*** Begin section ***

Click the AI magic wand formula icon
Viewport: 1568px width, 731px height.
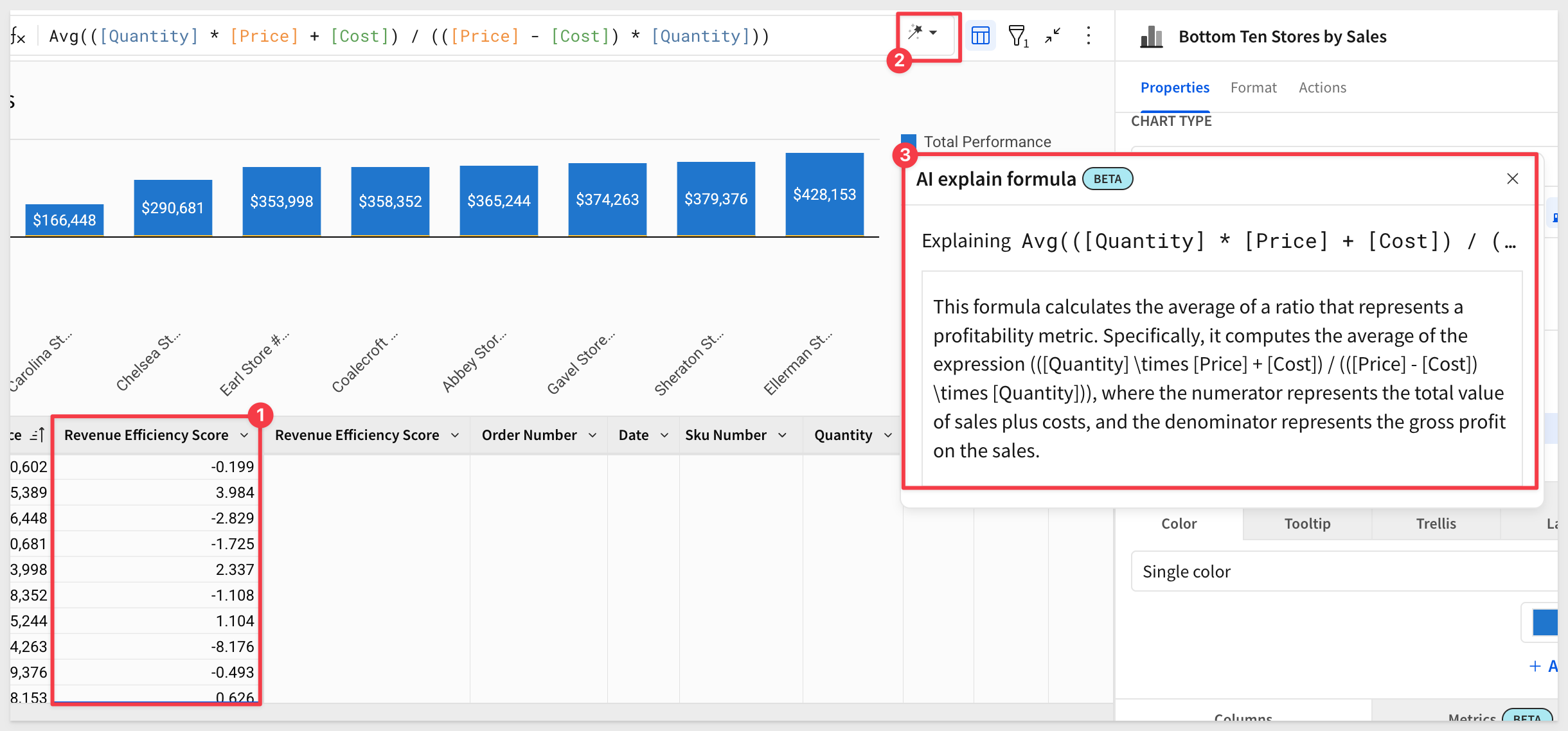(x=916, y=33)
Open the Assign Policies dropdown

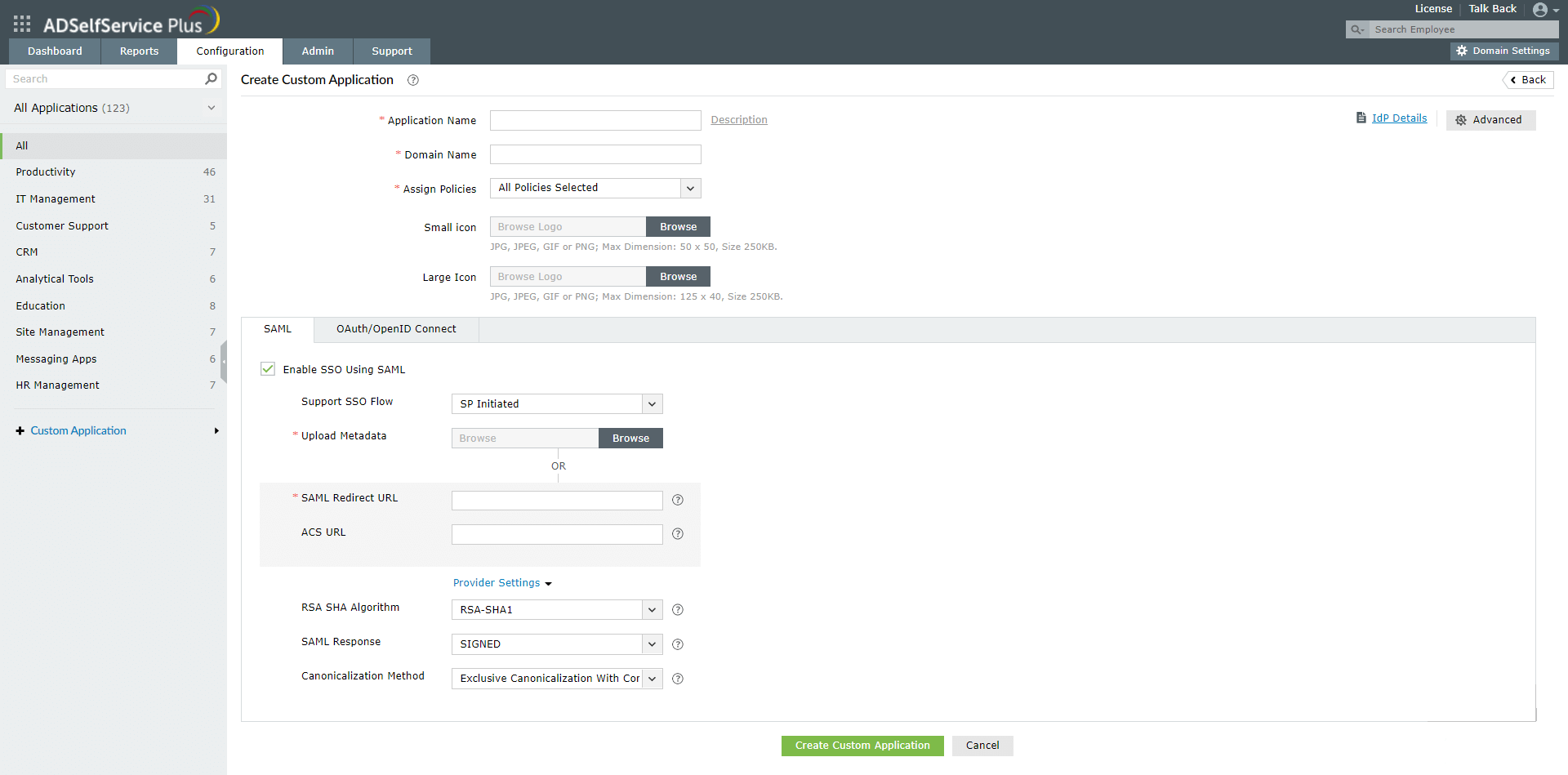(691, 188)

*** End section ***

Work instructions
Transcribe the records verbatim and omit the images.

Response for this exercise
Click the AI magic wand formula icon
Viewport: 1568px width, 731px height.
(x=916, y=33)
Open the Assign Policies dropdown

(691, 188)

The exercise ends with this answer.